Conosciuta anche col nome di “superstringhe” o “M-theory”, la teoria delle stringhe si basa sull’idea che i componenti ultimi, fondamentali, dell’universo siano delle minuscole corde (le “stringhe”) che vibrano incessantemente. E proprio il particolare modo in cui vibrano determina le loro caratteristiche (massa, carica, energia, ecc.): ad esempio una stringa con una certa vibrazione rappresenta un quark, mentre un’altra con un altro modo di vibrazione costituisce un elettrone. Il fatto che negli esperimenti queste particelle risultino puntiformi è dovuto semplicemente al fatto che le stringhe sono così piccole da non essere visibili nella loro estensione con la risoluzione degli strumenti attuali.
Questa idea apparentemente semplice e fantasiosa è in realtà estremamente potente, poiché riesce nel principale intento della fisica teorica moderna: conciliare in maniera chiara e coerente la teoria della relatività con la meccanica quantistica, i due pilastri su cui poggia la fisica odierna. Pilastri, a cui Greene dedica in maniera eccelsa i primi capitoli di questo libro, che hanno ciascuno dalla sua parte un’infinità di evidenze sperimentali raccolte nell’ultimo secolo, ma che quasi paradossalmente sono inconciliabili. Mentre uno, la teoria della relatività, poggia sull’idea di un universo continuo e deterministico, il secondo, la meccanica quantistica, si basa su un cosmo discreto (non continuo come un telo ma “granuloso” come i pixel di uno schermo) e probabilistico. Due concezioni diametralmente opposte, che infatti trovano applicazione in due ambiti ben diversi: la teoria di Einstein si applica all’infinitamente grande (stelle, galassie, ecc.), mentre la teoria quantistica all’infinitamente piccolo (atomi, particelle subatomiche, ecc.). Tuttavia quando si cerca di conciliarle (ad esempio nei buchi neri, che sono allo stesso tempo enormi ma anche così densi da dare evidenza di fenomeni quantistici) ci si imbatte inevitabilmente negli altissimi muri che dividono le due teorie, così potenti ma pure così diverse. Ma l’idea di un universo “biforcuto”, che ammetta nella sua trama due teorie inconciliabili, non piace a nessuno, e così è nata la ricerca di una teoria del tutto. Tra le candidate, la teoria delle stringhe è la più promettente su molti aspetti, che questo libro riesce a presentare in maniera chiara e completa anche attraverso vari esempi, che a volte sembrano tratti più da una favola per bambini che da un saggio scientifico.

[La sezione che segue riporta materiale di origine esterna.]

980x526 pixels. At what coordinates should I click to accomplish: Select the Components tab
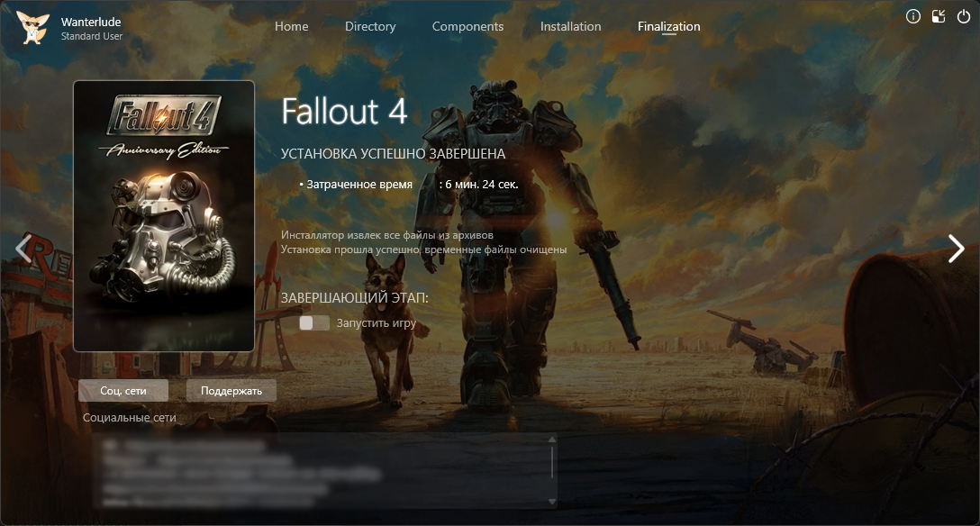[467, 26]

Questa incredibile teoria nasce nel 1968 da un’idea del ricercatore italiano Gabriele Veneziano, quasi come un costrutto matematico, per spiegare alcune caratteristiche degli adroni (particelle subatomiche formate da quark, come protoni e neutroni e le rispettive antiparticelle). Dopo un periodo di scarso interesse, gli incredibili sviluppi accorsi specialmente negli anni Ottanta attirarono l’attenzione di moltissimi fisici teorici e matematici, creando così una vera e propria schiera di “stringhisti”. E proprio la teoria delle stringhe rappresenta uno dei principali punti di incontro tra ricerca fisica e ricerca matematica, dato che i principali obiettivi degli stringhisti sono sia di carattere matematico (districare le difficilissime equazioni della teoria, che ad oggi sono solo approssimate e che richiedono dunque una “nuova” matematica), sia di carattere fisico (ideare esperimenti per trovare qualche evidenza sperimentale della teoria).

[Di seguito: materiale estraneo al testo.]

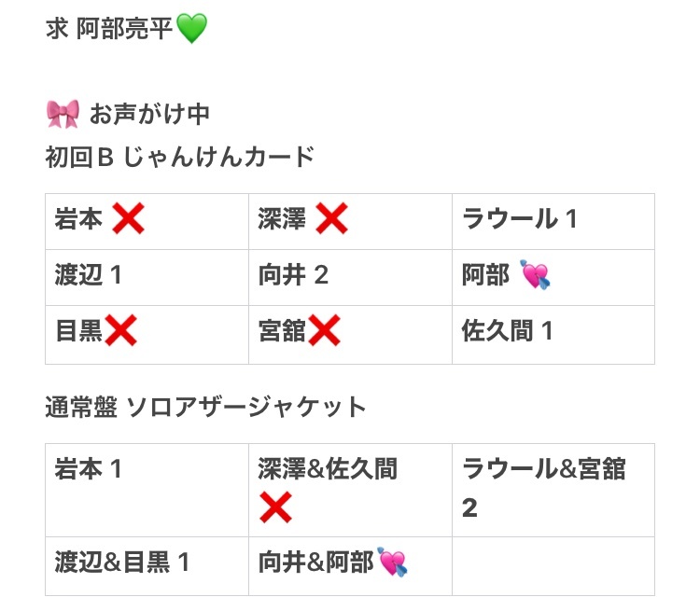Viewport: 700px width, 611px height.
Task: Select the 岩本 1 cell in jacket table
Action: [147, 490]
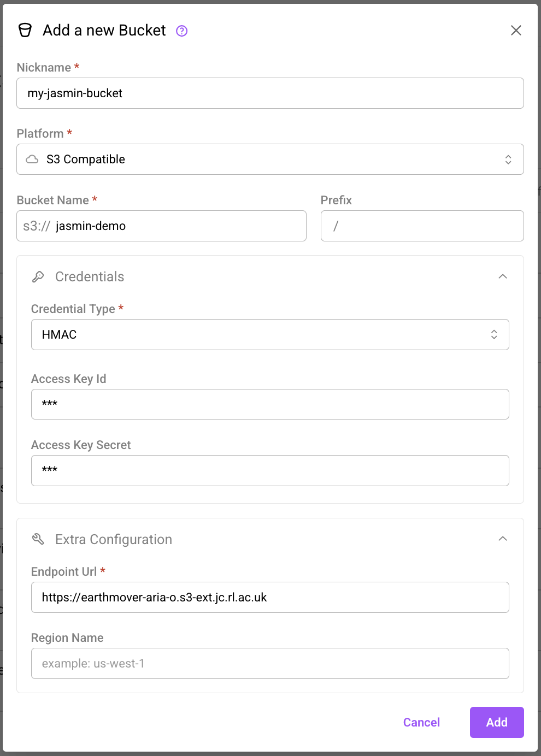The height and width of the screenshot is (756, 541).
Task: Select the Access Key Secret field
Action: [270, 470]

Già, perché nonostante l’enorme attenzione di cui gode, la teoria delle stringhe non gode ancora di nessuna prova sperimentale. E come insegnava Galileo, una teoria senza esperimenti non può dirsi scientifica, casomai filosofica. Questa mancanza è dovuta principalmente alla piccolezza delle stringhe, ancora lontane dall’essere risolubili con la sensibilità degli strumenti attuali. Ma i progressi teorici, cui ha contribuito anche lo stesso Greene, potrebbero portare presto ad ideare qualche “scorciatoia” per produrre risultati pratici in tempi utili. A questi tentativi di dare una veste “sperimentale” alla teoria sono dedicati gli ultimi capitoli del libro, preceduti dalla minuziosa e a tratti complessa (ma comunque comprensibile con un po’ di attenzione) descrizione della teoria stessa.

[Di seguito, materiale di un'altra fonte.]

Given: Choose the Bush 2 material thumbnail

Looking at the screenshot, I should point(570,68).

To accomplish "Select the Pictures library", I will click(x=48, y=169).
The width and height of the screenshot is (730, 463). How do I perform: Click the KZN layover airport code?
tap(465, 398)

Tuttavia, anche se per ora nessuno può dire se la teoria delle stringhe sia o meno esatta, questo libro aiuterà innanzitutto a comprendere successi e limiti della fisica moderna, e se il lettore vorrà, potrà anche colmare efficacemente la curiosità verso questa teoria così potente e complessa, ma anche estremamente coerente ed armoniosa.